The entries that follow include a run beginning at the line with "You are a computer-use" and ending at the line with "Instruction: Expand the Salva dropdown arrow"; restate that run word for word and leave the rest out.

Available data:
[Start of Attachment]

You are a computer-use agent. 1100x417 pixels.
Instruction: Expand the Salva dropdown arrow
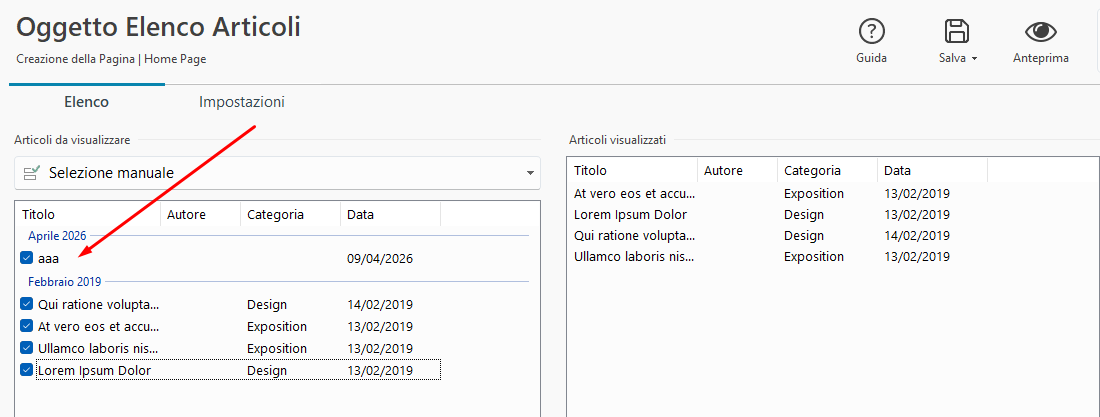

[End of Attachment]
[Start of Attachment]

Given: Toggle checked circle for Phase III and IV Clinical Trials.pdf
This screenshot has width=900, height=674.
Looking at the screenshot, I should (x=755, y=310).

[End of Attachment]

Solution:
You are a computer-use agent. 1100x417 pixels.
Instruction: Expand the Salva dropdown arrow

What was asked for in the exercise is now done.